I guess that leads to my biggest complaint about this crossover: It’s not a crossover. It is Negima story with some Harry Potter cameos. You will go chapters in this story with only a reference to ANY of the Harry Potter characters. When they Harry Potter characters DO show up, they are treated unevenly. Ron, he gets developed. His ‘Not learning ninja’ training would be something I actually would WANT in a ‘filler’ chapter, as it shows the character growing and stepping out of his normal shell and into the environment that he has found himself in. Hermoine learning kendo is random, but cool I guess. Harry, though, is almost a static figure.
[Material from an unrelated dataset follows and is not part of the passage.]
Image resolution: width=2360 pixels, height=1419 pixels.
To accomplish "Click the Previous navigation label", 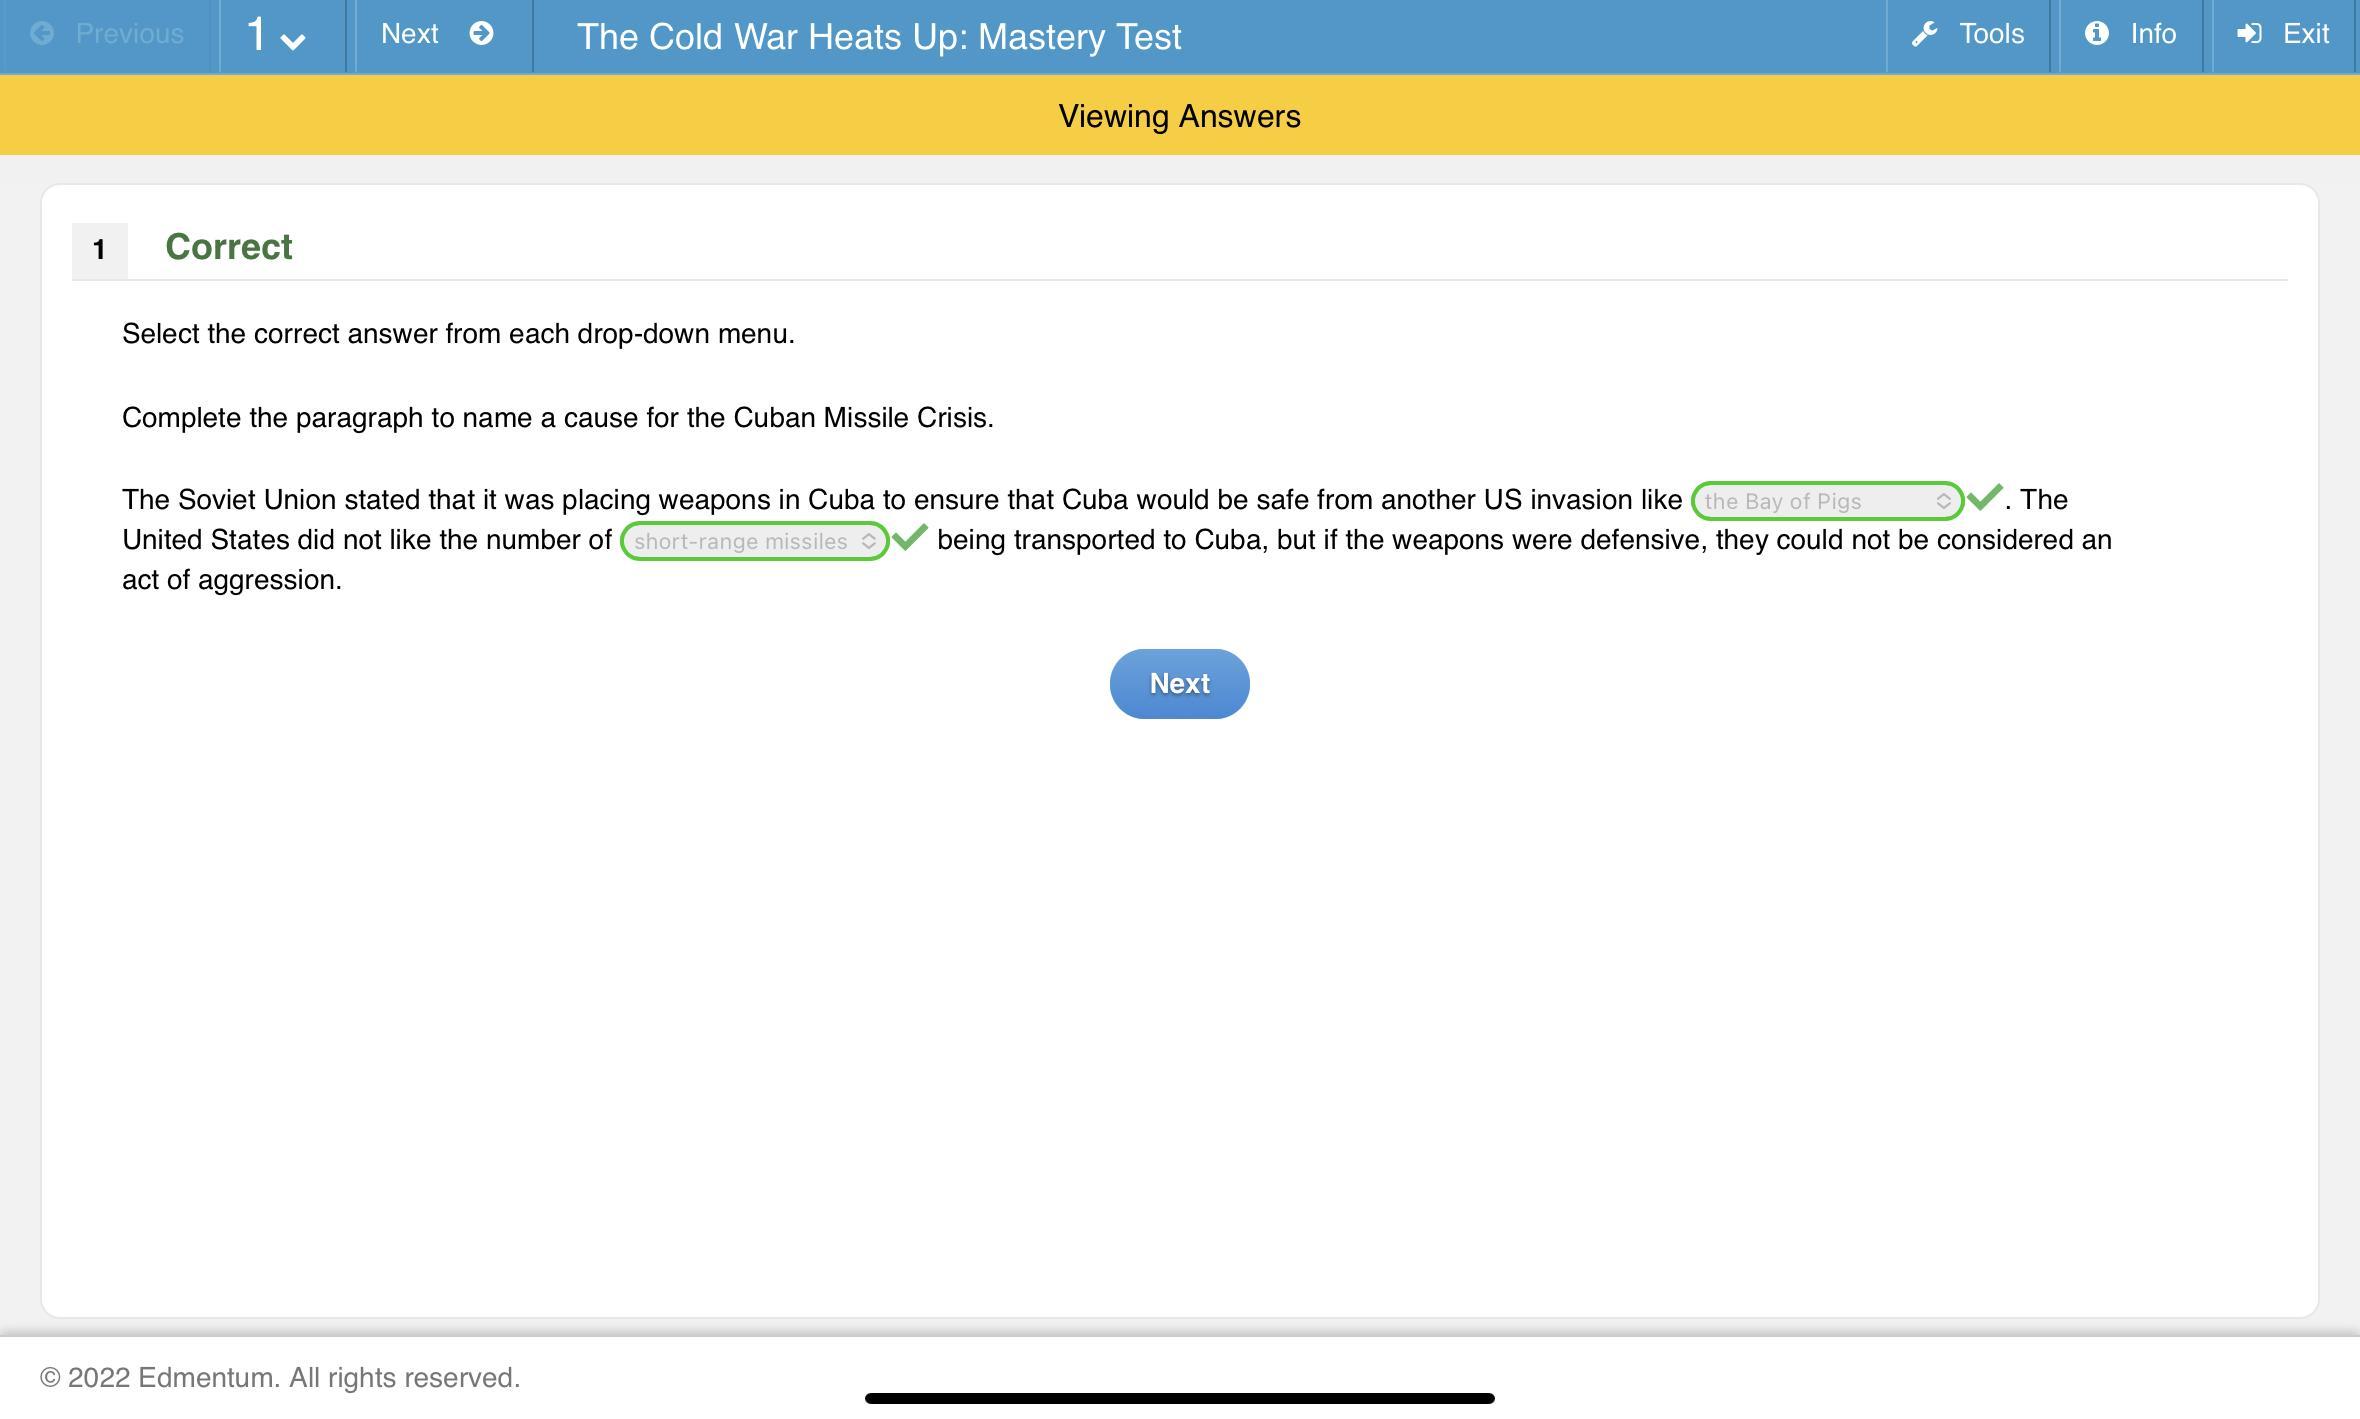I will pyautogui.click(x=129, y=34).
Here in the South we would say Harry, in this story, is ‘as useless as tits on a boar hog.’ In 27 chapters, he only features in 3. Furthermore, in one of his three appearances, he gets molly whopped! By Chapter 27, I have honestly stopped caring about the Hogwarts Trio in this story. When Harry does show up and take over in Chapter 27, it is a shock.
Overall: This is a good story with some pretty big flaws for me. I would love to see more of the story, but as it hasn’t been updated in almost a year, I am not holding out hope for a new chapter. Sad, as this tale has a LOT of potential.
| Ashmole chapter 3 . 7/30/2015
I am pretty sure that Harry would side with Hermione at some point because Ron can really be an Abrasive A$$
| Guest chapter 1 . 7/29/2015
Harry has seen a computer. Dudley breaks his in book 1.
| Joe chapter 27 . 4/11/2015
Please update this soon. I really like this fic because it combines the two series really well while remembering what makes both series so much fun; the moments of character development and fluff between the action sequences that give Harry Potter and Negima the solid core that all great franchises need.
It would really make my day if we could have a few more chapters soon.
| s1havingFun chapter 3 . 11/11/2014
great fic !
i can't keep from laughing, you know i m mostly fan of Negima, and you're dead on the tone.
The only thing that's a little bit different - well other than all this crossover stuff : Setsuna is a short girl (but i don't mind it if you choose to make her taller, afterall this is your Fanfic).